As Pa,CO2 increased above the physiological range there was a continued increase in vasopressin, which is consistent with the study of Rose et al. (1984) showing increased vasopressin concentrations in acute hypercapnic acidosis and also with the study of Farber et al. (1982) on hypercapnic patients with COPD. Vasopressin release in pre-term infants was also found to be positively correlated with PCO2 (Rees et al. 1984). Kc et al. (2002), studying activation of the hypothalamic vasopressin containing neurones in terms of immediate early gene expression, showed a marked increase following hypercapnia in both the supraoptic and paraventricular nuclei. By contrast Chabot et al. (1995) found no effect on vasopressin release, but their observations were for only one hour and over a narrower range of Pa,CO2 of 4.86.9 kPa, which spans the region in which vasopressin ceases to be stimulated and shows a decrease. Interestingly they noted a fall in vasopressin over the period of observation, but it was not statistically significant. Overall the fall in vasopressin concentrations at the highest Pa,CO2 observed could explain why some authors report no change with altered blood gas tensions (Farber et al. 1977). As for reduced Pa,CO2, the responses could represent a direct effect of pH or PCO2, an indirect effect via chemoreceptors or via altered renal responsiveness to vasopressin. A role for pH would be consistent with the observations of Gardner et al. (2000), who found that vasopressin release when hypoxaemia was induced was signficantly higher in fetuses with acidaemia. Hypercapnic vasodilation and low mean arterial blood pressure could be the stimulus for neurohumoral activation, but monitored haemodynamic parameters, including blood pressure, did not change significantly during the course of the study. The constancy of central venous pressure would argue against the involvement of atrial receptors. Furthermore vasopressin concentrations fell when the highest values for Pa,CO2 were achieved. The fact that there was no significant change in the cortisol concentrations would indicate that the release was not a stress response.

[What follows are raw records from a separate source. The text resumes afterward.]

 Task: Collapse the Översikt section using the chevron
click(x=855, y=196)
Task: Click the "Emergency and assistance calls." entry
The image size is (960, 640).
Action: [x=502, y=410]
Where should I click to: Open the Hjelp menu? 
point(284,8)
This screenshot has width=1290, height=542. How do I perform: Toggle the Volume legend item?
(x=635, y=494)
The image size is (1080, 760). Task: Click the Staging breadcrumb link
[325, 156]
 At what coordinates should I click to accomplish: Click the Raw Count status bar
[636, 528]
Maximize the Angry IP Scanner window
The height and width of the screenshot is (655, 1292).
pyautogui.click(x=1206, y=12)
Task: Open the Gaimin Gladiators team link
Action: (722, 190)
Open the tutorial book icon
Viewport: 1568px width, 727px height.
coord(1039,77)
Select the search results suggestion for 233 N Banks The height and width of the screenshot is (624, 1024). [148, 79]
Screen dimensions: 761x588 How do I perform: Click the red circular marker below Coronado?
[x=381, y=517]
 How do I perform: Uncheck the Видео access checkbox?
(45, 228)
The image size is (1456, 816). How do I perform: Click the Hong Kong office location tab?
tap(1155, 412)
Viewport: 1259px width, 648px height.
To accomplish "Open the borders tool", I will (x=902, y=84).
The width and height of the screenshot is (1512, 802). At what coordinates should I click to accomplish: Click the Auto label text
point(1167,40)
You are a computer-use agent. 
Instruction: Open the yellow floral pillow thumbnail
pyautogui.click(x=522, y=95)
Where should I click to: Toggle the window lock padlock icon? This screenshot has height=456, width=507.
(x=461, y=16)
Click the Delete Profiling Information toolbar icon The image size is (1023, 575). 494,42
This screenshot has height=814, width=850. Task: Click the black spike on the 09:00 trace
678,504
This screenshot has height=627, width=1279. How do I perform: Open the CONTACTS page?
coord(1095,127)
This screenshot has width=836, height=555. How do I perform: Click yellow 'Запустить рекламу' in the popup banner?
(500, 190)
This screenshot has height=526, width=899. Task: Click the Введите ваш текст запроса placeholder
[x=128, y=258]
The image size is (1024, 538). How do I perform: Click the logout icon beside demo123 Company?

The different profile of oxytocin release from that for vasopressin suggests that different mechanisms are involved or that the vasopressinergic neurones are more sensitive. With the exception of a study showing oxytocin concentrations were elevated during chronic hypoxaemia in the rat (Kelestimur et al. 1997), the effect of blood gas tensions on the release of this hormone has not been studied. Similarly there are very little data available on the effects of altered carbon dioxide tensions on circulating growth hormone concentrations. In a study on hypercapnic oedematous COPD, Anand et al. (1992) found that growth hormone concentrations were 9-fold higher in unrecovered as compared to recovered patients. This could have implications for fluid balance, since growth hormone is known to affect salt and water excretion (Hansen et al. 2001). Cortisol concentrations were also found to be higher in the unrecovered patients. In the same study, while there was a tendency for cortisol concentrations to increase with moderate hypercapnia, the increase was not statistically significant.
It is well established that there may be disturbed fluid balance in chronic obstructive airway disease. Disturbance of the hormonal systems controlling fluid balance is also seen, including increased vasopressin secretion (Stewart et al. 1995). The present investigation confirms that an altered Pa,CO2 and associated pH changes affect vasopressin and growth hormone secretion and demonstrates that oxytocin release is also affected. Vasopressin release inappropriate for fluid balance status will result in water retention and hypontraemia. In addition, there is evidence, mainly from the rat but also man, that oxytocin may increase sodium excretion (Forsling, 1986; Verbalis et al. 1991). The availability of oral antagonists of the renal actions of vasopressin (Yamamura et al. 1992; Gross, 2001) may therefore facilitate the treatment of the hyponatremia and fluid retention.